米国ワシントン州で家庭医の研修を終えられた医師 渡辺 健仁先生の感想
平成19年8月8日と9日の2日間、三瀬村診療所を見学する機会を得た。
三瀬トンネルを出て三瀬村に入ると真夏であってもすこし涼しいような気がした。緑がきれいな村であった。白浜先生はその村唯一の診療所で働いておられる。まずなんといっても診療所が立派。米国でもあのように立派で巨大な診療所はみたことがない。レントゲンから基本的な尿・血液検査が一通りでき、経過観察用のベッドが6床もある。
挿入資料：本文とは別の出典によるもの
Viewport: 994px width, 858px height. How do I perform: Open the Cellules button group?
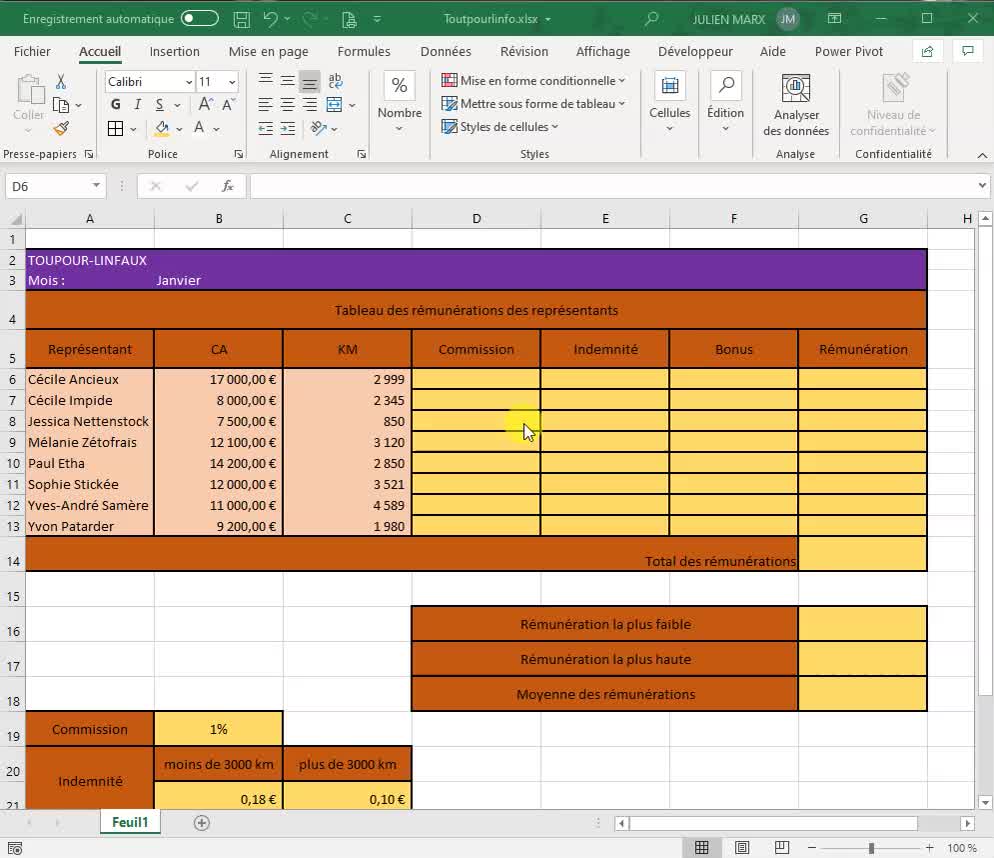pyautogui.click(x=669, y=105)
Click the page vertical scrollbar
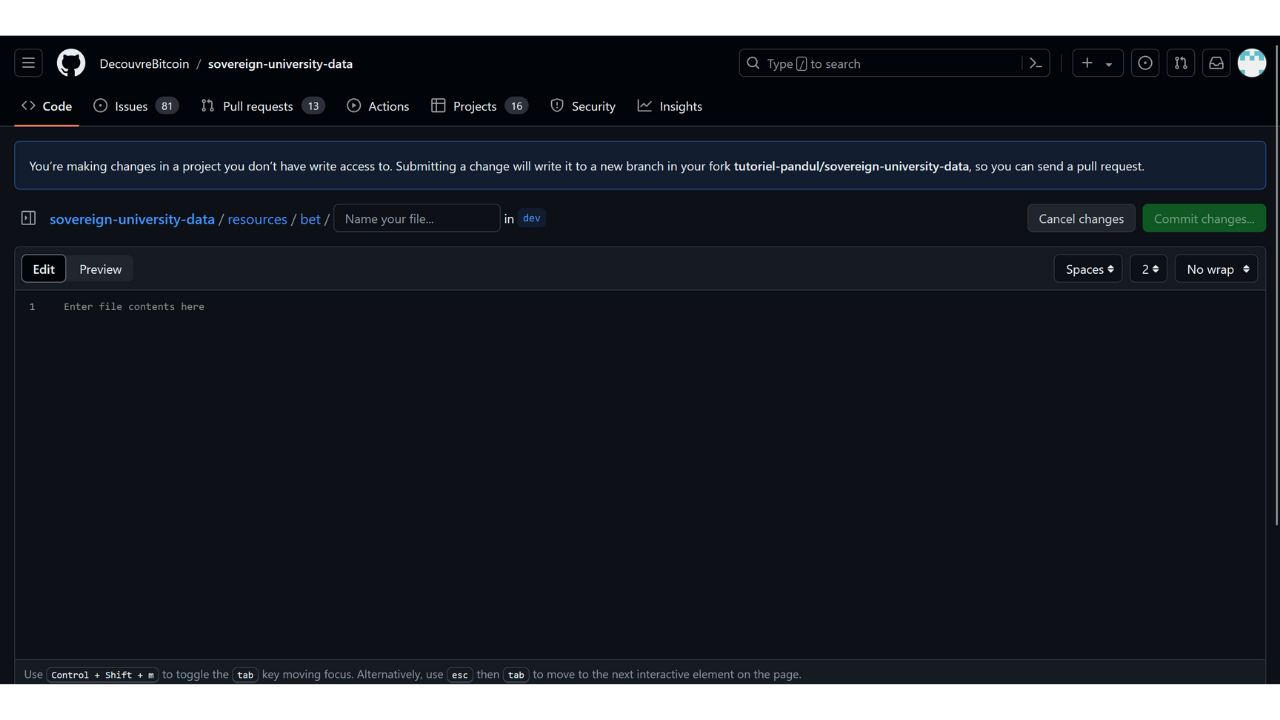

診察室も2つあり、地域で感染症が流行したときのために隔離等し易いよう作りが工夫されているとのこと。保健センターとの併設とはすばらしいアイデアだと思った。施設内に温泉プールもあり、だれでも気軽に利用できるのは魅力的だ。白浜先生も時折利用されているとのことであった。これは単なるその一面に過ぎないであろうが、良い医療を提供するためには自分のQOLも維持する必要があるとの視点を診療所設立時より持っておられたことはすばらしいと思った。
白浜先生は気さくで存在感のある先生だ。患者さんの訴え・不満にしっかり耳を傾ける。ちょっとした患者さんのしぐさを見逃さない。何かいい足りないことがありそうな患者さんにはきちんと話してもらう。忙しい時もそういった素振りを患者さんに見せない。患者さんにはオープンでご自分の持病のことも気兼ねなく地元の言葉で話される。患者さんからすれば敷居の低さを感じるとともに親近感がわくことは容易に想像できた。往診も含めてすっかり地域に溶け込んだ医師の姿を見せて頂いた。
研修医が常にいる体制であるので、忙しい時や具合の悪い患者が来た場合は、研修医がすぐ対応できる仕組みになっている。全体の患者数が多くはないので、研修医にとって外来症例数的には若干物足りないかもしれない。ただそれを差し引いても地域医療研修の目的のおき方によっては、三瀬村診療所では非常に多くのことが学べるのではないかと思う。
日本の保険診療を良く理解していない私に対し、白浜先生は丁寧にわかりやすく教えてくださった。保険病名と処置、処方が対応しているかなど、レセプトチェックが電子カルテ上で行いやすいようになっていた。日本では主に処置・処方内容で保険点数が決まり、実際のカルテの内容(主訴・診察・アセスメント・プランの部分)はレセプト上ではチェックされず保険点数に反映されないとのこと。一方で医療費は安価なので患者を沢山診なければならない。米国では処置だけでなくカルテの内容で医療費(保険点数)が決まるので電子カルテも必然とその部分が大部分を占める。患者一人に割り当てられた時間は日本より長いもののカルテの作成に費やす時間もかなりある。いずれにおいても目の前の患者に割く質のある時間をいかに確保するかは両国共通の課題のようだ。
以上が2日間の見学を終えての簡単な感想である。日本の病院・診療所で直接働いたことのない私にとって、短期間であったが非常に有意義な2日間であった。お忙しい中、面識もなく突然ふらっと現れた私などの見学を受け入れてくださった白浜先生にあたらためて感謝したい。